At that point, we ditched our guide and decided to do the hike to the Al Deir which is also dubbed the 'Monastery' for some unknown reason. The path comprises 800 steps that wind up the mountain.
(Left) The locals were smart enough to use donkeys. (Middle and Right) The pathway to the Monastery.
The majority of tourists to Petra tend to forego this journey. A small handful (mainly older folks) hire donkeys to carry them up. The rest of the people who made the trek tended to be younger and in decent shape. That being said, it wasn't really difficult, just somewhat tedious. At the top it was sometimes worse because of the occasional wind-tunnel effect. Harsh sand and small pebbles were whipped up leading to an unwanted exfoliating facial.
As we rounded a corner at the top of the mountain, an enormous structure greeted us. Although not as ornately carved or decorated as the Treasury, the Monastery’s dwarfs it in sheer size. The doorway alone stands 8 meters high. We ended up hiking further up the mountain to get a better vantage point to view and photograph the massive structure. Altogether, it took less than 2 hours to make the round trip to see the Monastery.
It would have been nice if the Nabateans had built the Monastery 800 steps closer to the rest of the city.
(Left) A restaurant lies empty on top of the mountain. Location, location, location. (Right) Further up the mountain is an immense room with a small shrine sullied with modern grafitti.

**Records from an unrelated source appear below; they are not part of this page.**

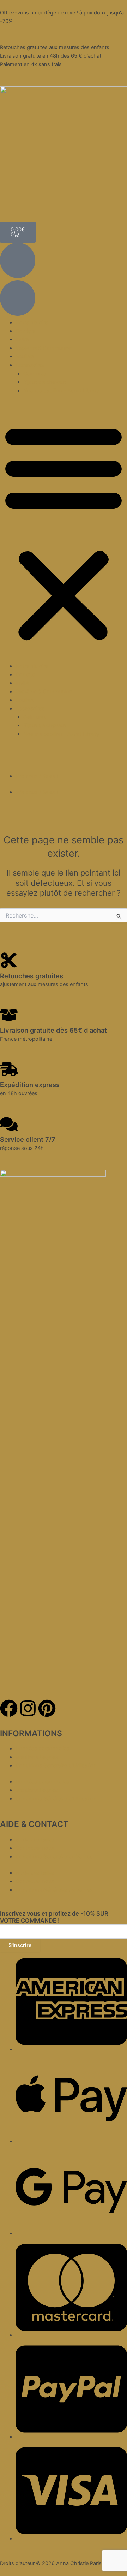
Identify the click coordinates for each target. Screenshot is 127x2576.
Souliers (25, 356)
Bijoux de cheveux (44, 382)
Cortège (25, 331)
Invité (22, 339)
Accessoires (30, 365)
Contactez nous (35, 1848)
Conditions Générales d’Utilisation (56, 1765)
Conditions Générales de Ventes (54, 1856)
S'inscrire (20, 1945)
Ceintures (34, 373)
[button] (63, 532)
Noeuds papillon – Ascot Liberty (61, 390)
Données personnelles (42, 1748)
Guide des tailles (35, 1839)
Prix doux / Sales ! (37, 776)
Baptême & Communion (44, 348)
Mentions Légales (37, 1757)
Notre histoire (32, 322)
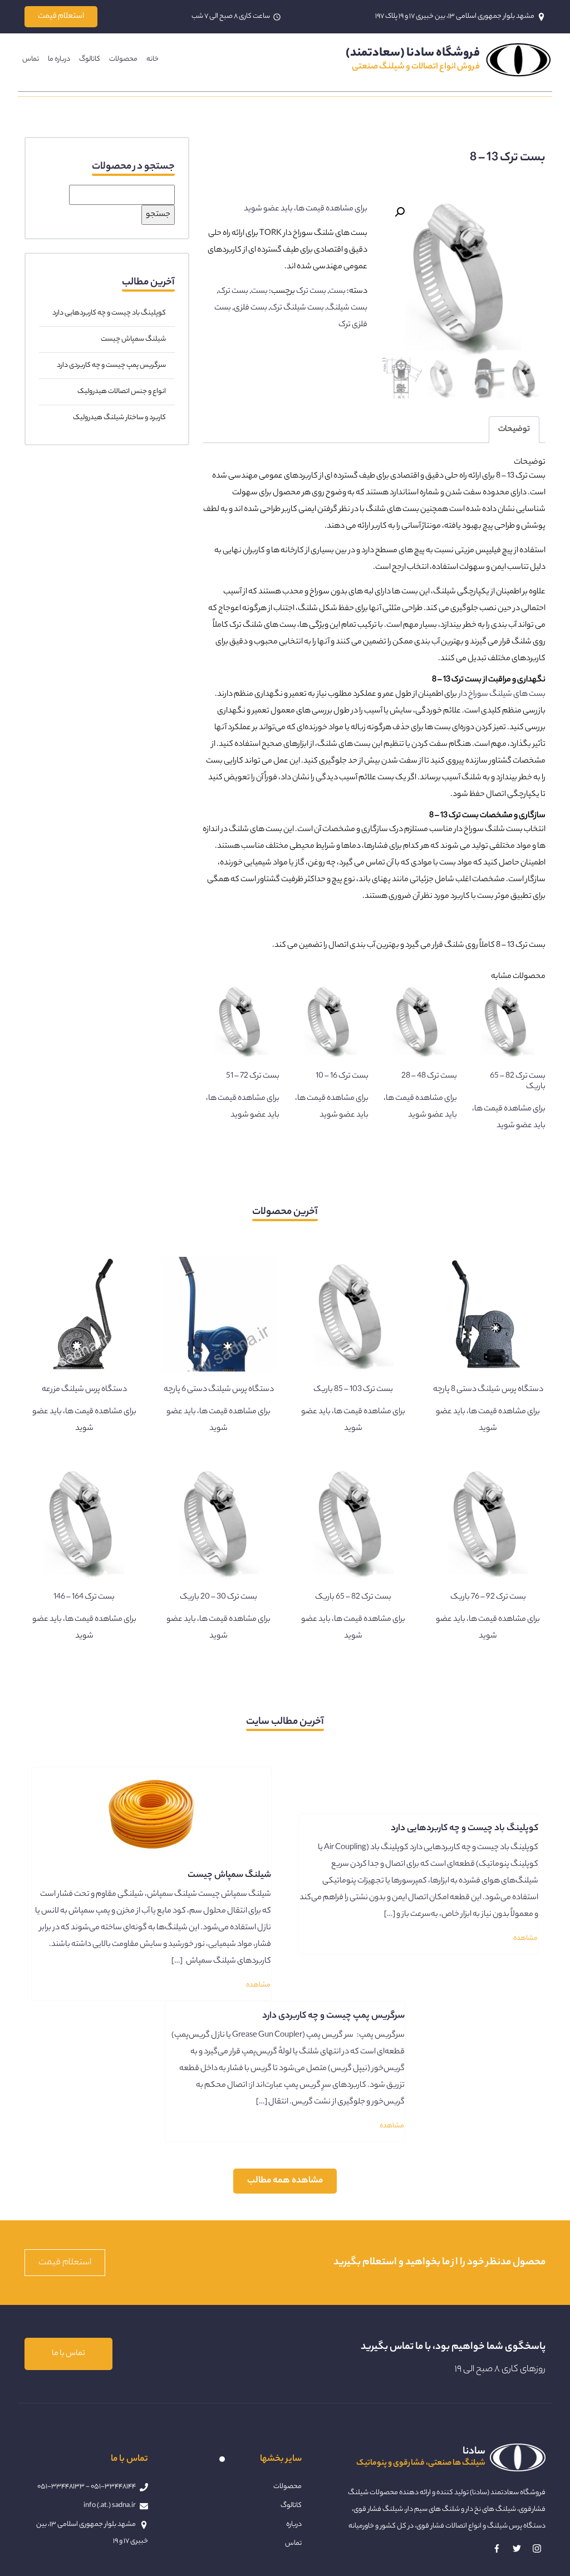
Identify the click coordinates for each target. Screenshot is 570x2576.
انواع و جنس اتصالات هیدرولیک (121, 391)
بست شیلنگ (347, 308)
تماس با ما (68, 2354)
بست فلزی (250, 308)
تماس (30, 59)
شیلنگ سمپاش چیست (133, 339)
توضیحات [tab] (514, 429)
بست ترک (311, 291)
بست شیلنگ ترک (297, 308)
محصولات (123, 59)
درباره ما (59, 59)
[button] (400, 212)
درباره (294, 2524)
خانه (152, 59)
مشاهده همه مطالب (285, 2181)
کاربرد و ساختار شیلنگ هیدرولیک (119, 418)
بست (337, 291)
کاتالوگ (89, 59)
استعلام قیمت (61, 16)
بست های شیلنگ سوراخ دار (502, 694)
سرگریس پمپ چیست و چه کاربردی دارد (111, 365)
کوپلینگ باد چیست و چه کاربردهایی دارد (109, 313)
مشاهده (525, 1938)
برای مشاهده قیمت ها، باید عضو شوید (305, 209)
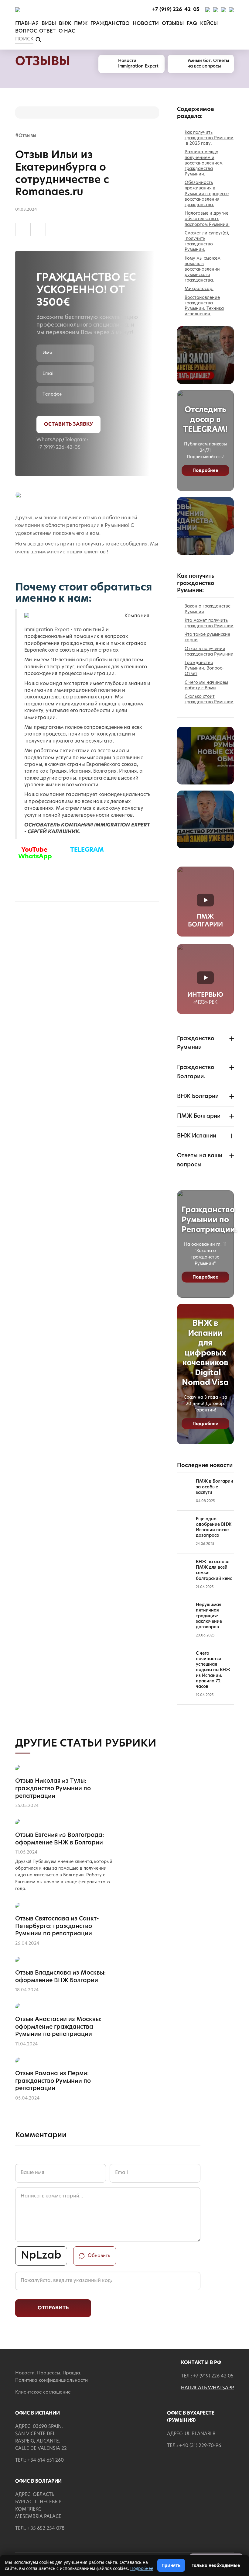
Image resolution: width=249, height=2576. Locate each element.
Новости (146, 23)
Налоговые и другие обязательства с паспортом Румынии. (207, 219)
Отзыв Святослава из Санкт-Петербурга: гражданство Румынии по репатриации (57, 1926)
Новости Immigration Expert (138, 64)
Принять (171, 2565)
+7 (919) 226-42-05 (58, 447)
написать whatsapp (207, 2388)
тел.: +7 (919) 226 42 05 (207, 2376)
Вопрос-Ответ (35, 31)
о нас (67, 31)
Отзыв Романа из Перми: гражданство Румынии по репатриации (53, 2081)
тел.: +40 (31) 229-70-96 (194, 2446)
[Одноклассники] (23, 229)
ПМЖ (80, 23)
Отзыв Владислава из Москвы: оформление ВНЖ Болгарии (60, 1977)
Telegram (76, 440)
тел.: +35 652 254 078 (40, 2528)
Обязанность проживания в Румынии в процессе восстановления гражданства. (207, 194)
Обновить (99, 2256)
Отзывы (173, 23)
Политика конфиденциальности (51, 2380)
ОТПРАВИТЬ (53, 2308)
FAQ (192, 23)
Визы (49, 23)
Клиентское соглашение (43, 2392)
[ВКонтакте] (38, 229)
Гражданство (110, 23)
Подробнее (205, 471)
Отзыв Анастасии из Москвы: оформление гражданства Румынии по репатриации (58, 2027)
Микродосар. (199, 289)
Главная (27, 23)
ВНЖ (65, 23)
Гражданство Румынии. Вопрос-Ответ (204, 668)
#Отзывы (25, 136)
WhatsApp (49, 440)
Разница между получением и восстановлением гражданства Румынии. (204, 163)
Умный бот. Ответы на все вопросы (208, 64)
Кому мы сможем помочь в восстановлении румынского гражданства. (202, 269)
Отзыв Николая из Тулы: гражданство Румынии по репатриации (53, 1788)
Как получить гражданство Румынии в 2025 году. (209, 138)
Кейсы (209, 23)
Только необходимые (216, 2565)
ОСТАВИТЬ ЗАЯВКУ (68, 424)
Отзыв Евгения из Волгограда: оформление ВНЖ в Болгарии (59, 1839)
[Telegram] (53, 229)
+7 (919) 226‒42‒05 (175, 9)
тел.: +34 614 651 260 (39, 2460)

Along the way down, some of the locals manned stands selling cheap trinkets. At least they had the sense to wait until we were heading back down the mountain before they asked us to view their wares. The bedouins, for the most part, were polite. They didn't harass us too badly like we had expected. Usually, a simple 'no thanks' was all it took and they left us alone. Several of them also had their children with them. The Wife noticed a cute little boy and girl. She gave the boy an apple and motioned him to share with his younger sister. He shook his head 'no'. So when the little girl came over, The Wife tried to hand her a bag of potato chips. Seeing the superiority of the salty snack, the boy handed the apple to his sister and grabbed the chips. It's good to see that all cultures appreciate junk food over healthy snacks.
This house comes with a two car garage.
We finished up with the rest of the excavated areas at Petra. Astonishingly, experts believe that only 15% of the site has been excavated so far. The whole experience at Petra took a total of about 6 hours. Did we see every nook and cranny there? Probably not, but we were satisfied that we got our fill of this exotic location. Sadly though, we never did find the room containing the Holy Grail. It's probably all for the best because I’m sure that I would have chosen...poorly.